「お母さん 私は後3時間で祖国のために散っていきます」
このような書き出しで始まる「18歳の回天特攻隊員の遺書」というツイートが広く拡散している。
しかし、この遺書とされる文書は第三者の創作である可能性が高いため、ツイートは「誤り」だ。
ハフポスト日本版はファクトチェックした。
経緯を振り返る
フォロワー3.7万人のアカウントは6月27日、「18歳の回天特攻隊員の遺書」として次のようにツイートした。
「お母さん 私は後3時間で祖国のために散っていきます 胸は日本晴れ 本当ですよお母さん。少しも怖くない。 しかしね 時間があったので考えてみましたら 少し寂しくなってきました それは 今日私が戦死した通知が届く お父さんは 男だからわかっていただけると思います…」
ツイートは30日午後4時現在、554万インプレッション、1.5万リツイート、5.7万いいねと大きく拡散している。
リプライ欄も「子どもがいるから重ねて読んでしまう」や「胸が苦しく痛くなりました」、「目がうるみました」といった声が集まっていた。
回天とは何か
まず、「回天」とは何か。
「回天記念館」がある山口県周南市のウェブサイトによると、太平洋戦争末期に開発された人間魚雷のことを指す。
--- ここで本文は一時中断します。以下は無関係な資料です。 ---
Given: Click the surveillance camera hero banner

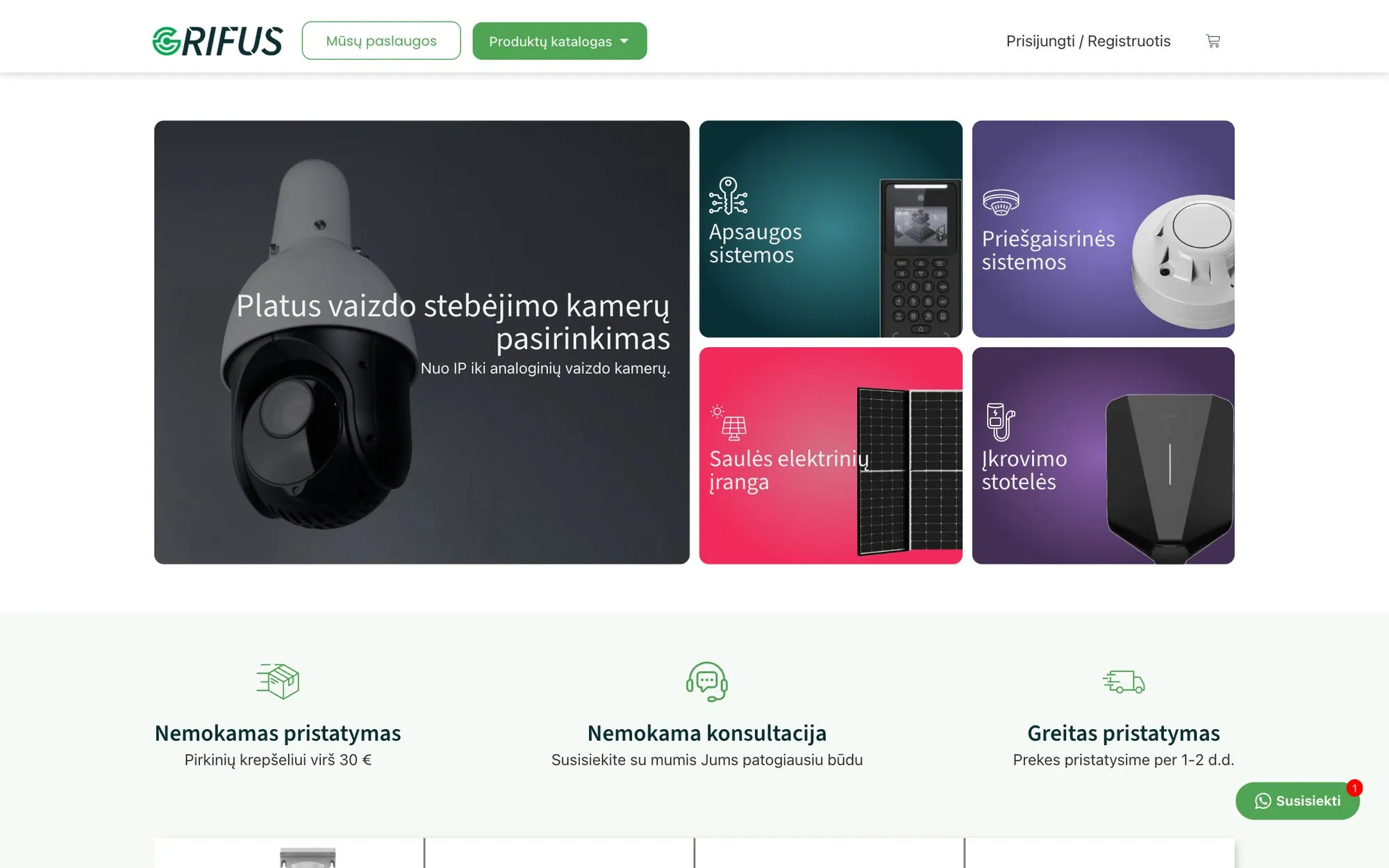Looking at the screenshot, I should point(422,342).
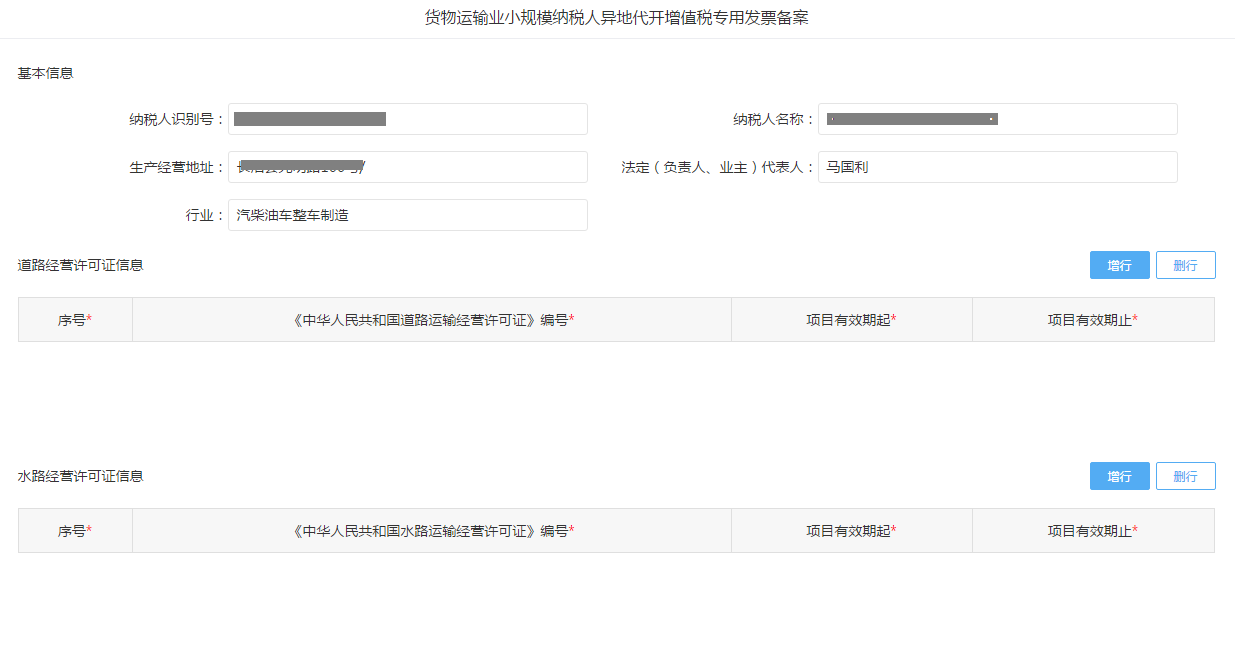
Task: Click the 法定代表人 field containing 马国利
Action: click(997, 167)
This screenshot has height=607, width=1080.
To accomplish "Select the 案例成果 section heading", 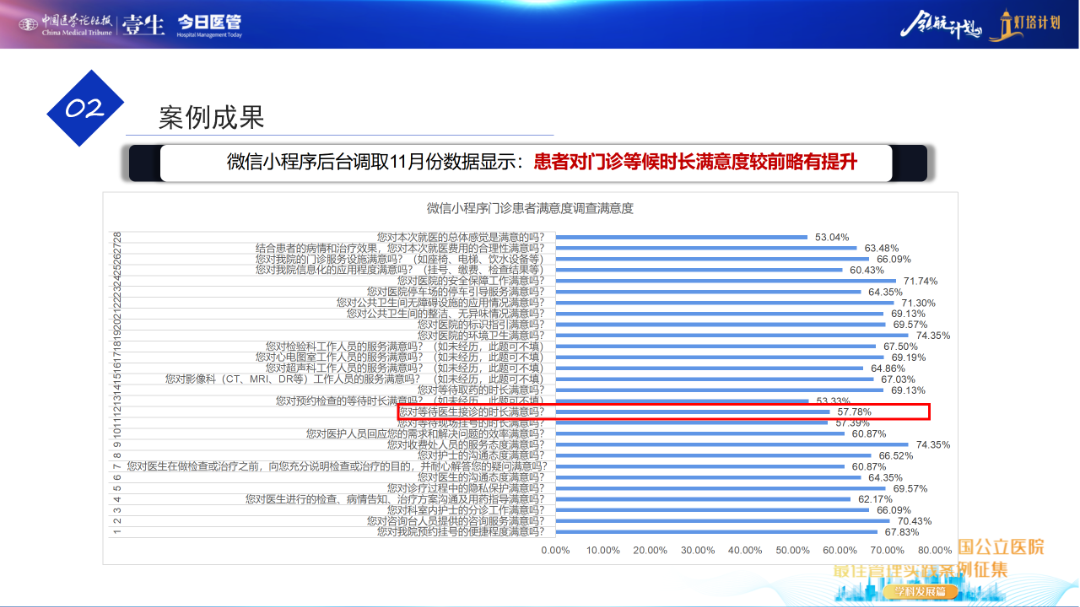I will click(x=211, y=117).
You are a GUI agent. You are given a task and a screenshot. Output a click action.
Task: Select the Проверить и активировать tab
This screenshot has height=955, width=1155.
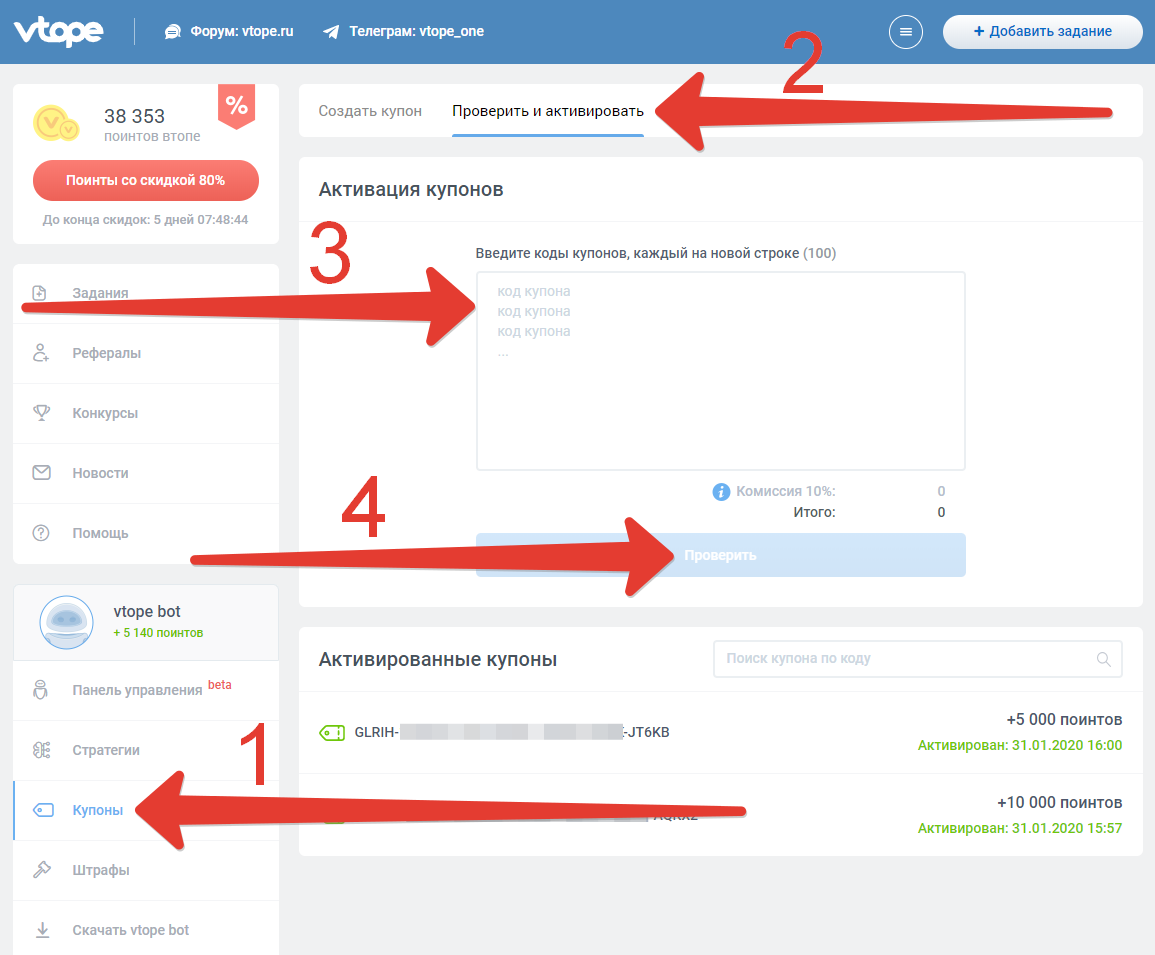pos(548,111)
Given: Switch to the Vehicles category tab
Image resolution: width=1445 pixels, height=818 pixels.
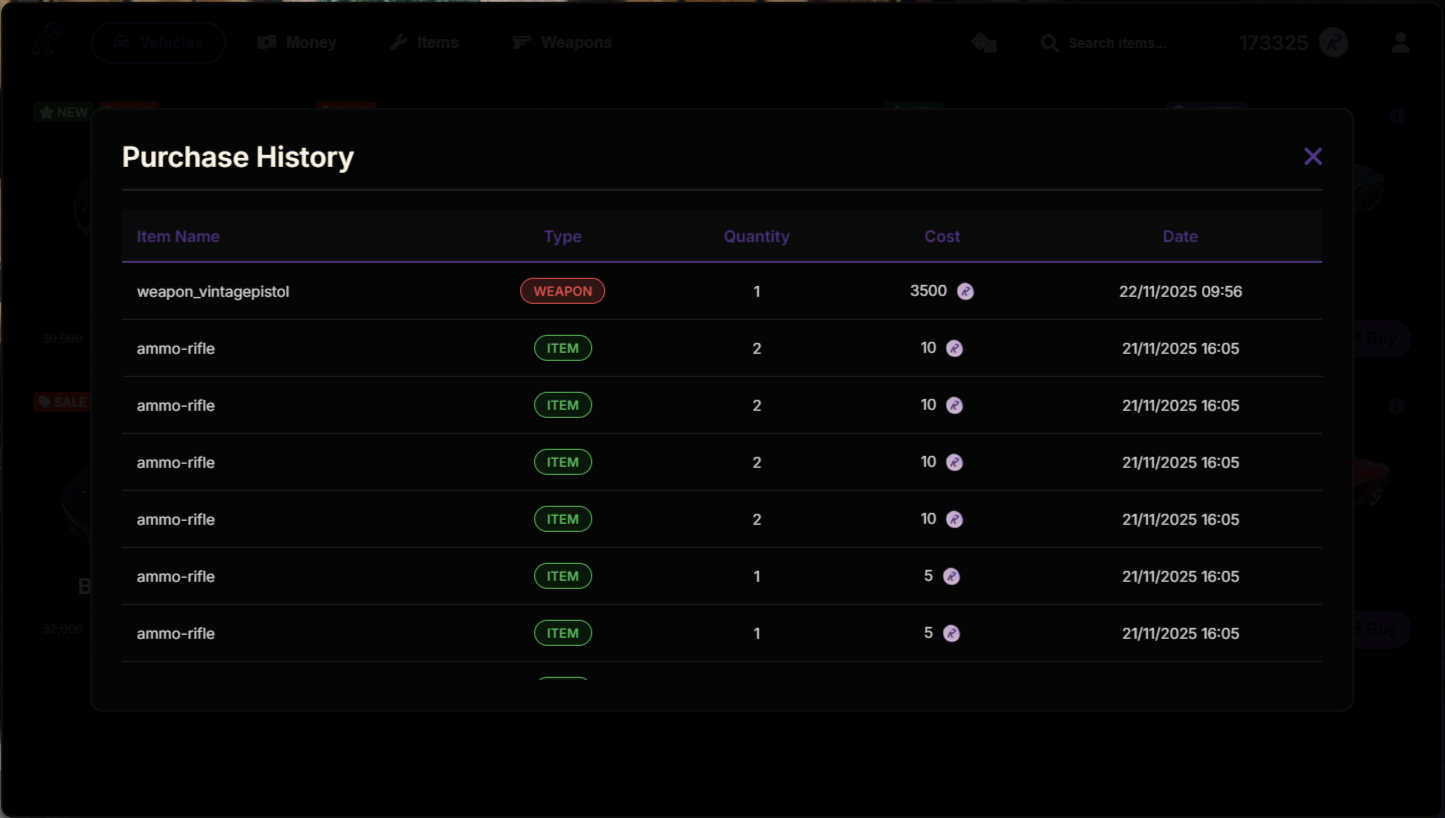Looking at the screenshot, I should [x=158, y=43].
太平洋戦争の戦況が厳しくなる中、大量の爆薬を積んだ魚雷を人間が操作してそのまま敵艦船に体当たりする特攻兵器として開発された。
周南市の離島・大津島に訓練基地が開設され、厳しい訓練が繰り返された後、1944年に初めて出撃が行われた。
回天には「天を回らし、戦局を逆転させる」という意味があり、のべ153人が出撃し、80人が回天と共に戦死した。
第三者が創作?基地があった市に取材
このツイートは、18歳の隊員が回天という残酷な兵器に乗る前に書き残した遺書という体裁だった。
「18歳の回天特攻隊員の遺書」はこのツイートだけでなく、ネット上で広く確認することができる。いずれも同じような内容だ。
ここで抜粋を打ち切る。